Thought pain was a pulled muscle
Yet another staff member said she has never experienced the threat of breast cancer, but both her mother and grandmother contracted the disease – her grandmother in the late ‘20s and her mother in 1979.The grandmother had a double mastectomy long before chemotherapy and lived beyond 100. In fact she wrote for a newspaper and didn’t give up her writing until she reached the century mark only because of failing eyesight.
She said she was only 12 when her mother was diagnosed with breast cancer and went into surgery for a single mastectomy – dying in 2005 from a broken hip, some 30 years later. The family had no other breast cancer in its ranks except for one cousin today who is now suffering from bone cancer.
Another woman working in the composing department ignored pain for a year thinking it was only a pulled muscle from lifting a box at work.
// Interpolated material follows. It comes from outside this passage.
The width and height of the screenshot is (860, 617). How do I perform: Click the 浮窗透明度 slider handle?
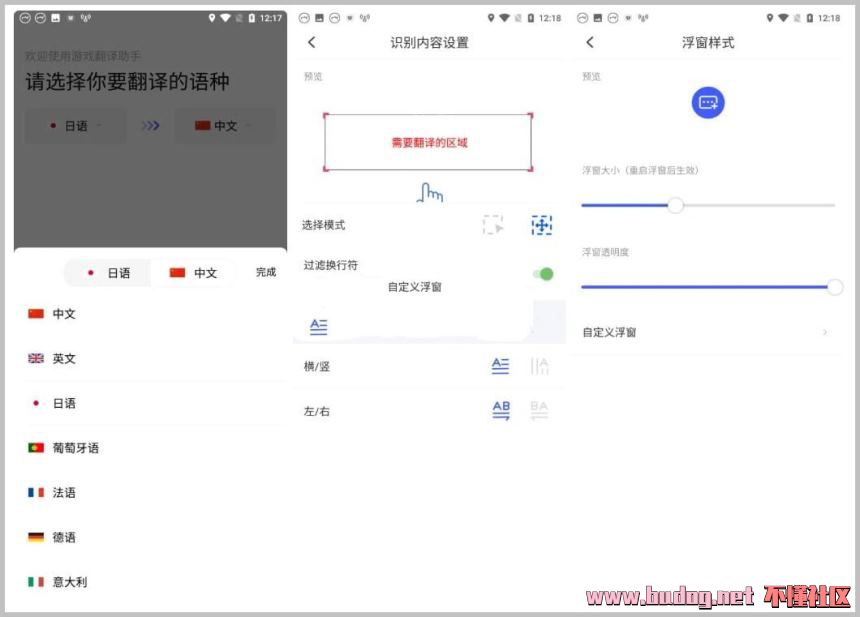835,287

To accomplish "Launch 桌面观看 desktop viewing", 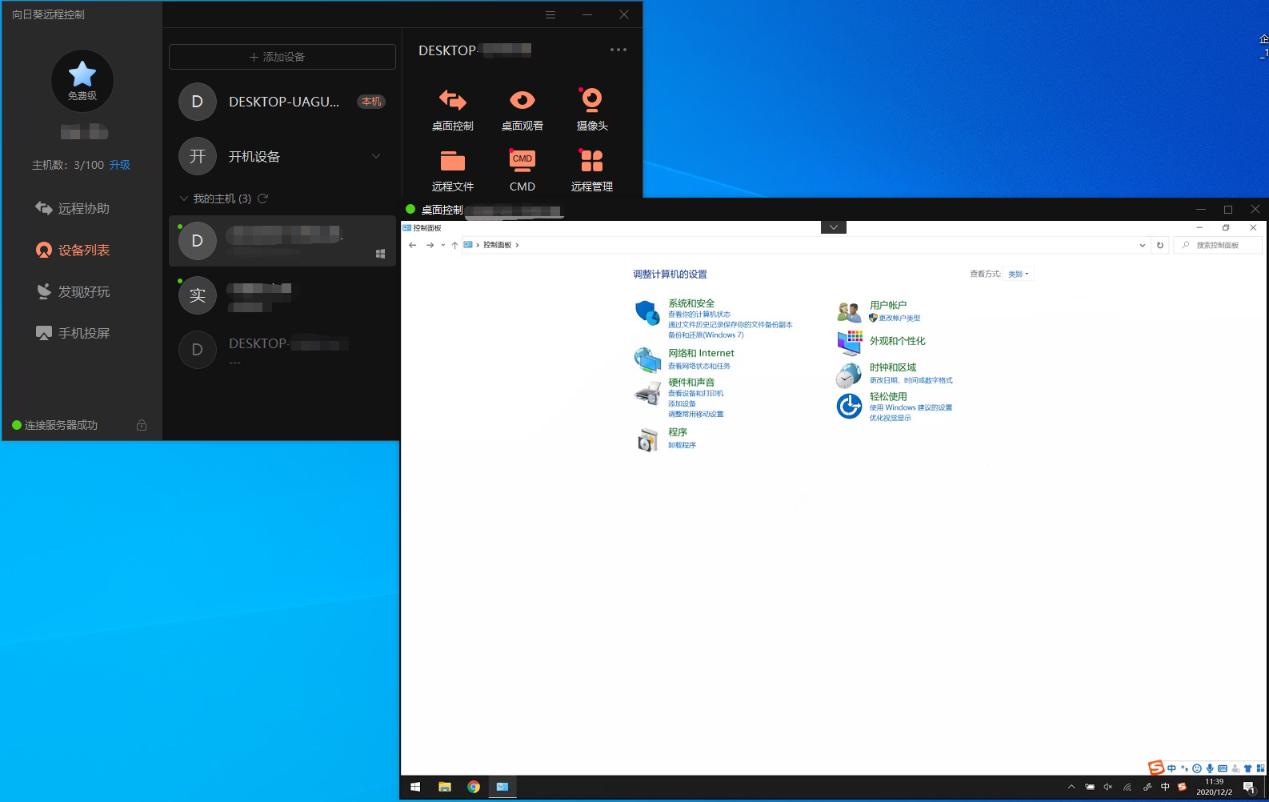I will [x=522, y=109].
It turned out to be stage 4 lung cancer after splintering a rib bone near the shoulder.
After experiencing excruciating pain in the middle of the night she remembers going to emergency at San Joaquin General Hospital in French Camp – being told she would have to wait a month before she could see someone.
She said she was demanding that something had to be done “now,” and she was seen the next morning. Blood work and a scan showed lung cancer and she was given eight months to live.
Something she will never forget is the young female intern telling her she had cancer and crying with the experience of telling her it was terminal. Her response, “Girl, if you’re going to be a doctor you have to toughen up!”
Chemo and radiation were not options for her if she was going to die in eight months, she said. She wasn’t going to go through those experiences. But her family wouldn’t let up in their pleas for her to go on with the medical options that eventually shrunk the tumor and put her in remission.
That was 13 years ago shortly after the birth of a granddaughter – a new grandbaby – whom she wanted to see grow up. “And I didn’t quit smoking right away, but my daughter and I finally went and got hypnotized to get away from the habit,” she said.
The hypnosis included something of a diet wish to keep them from getting fat when they stopped smoking. “When they checked on me in their follow up, I wasn’t smoking but I was getting fat,” she chuckled.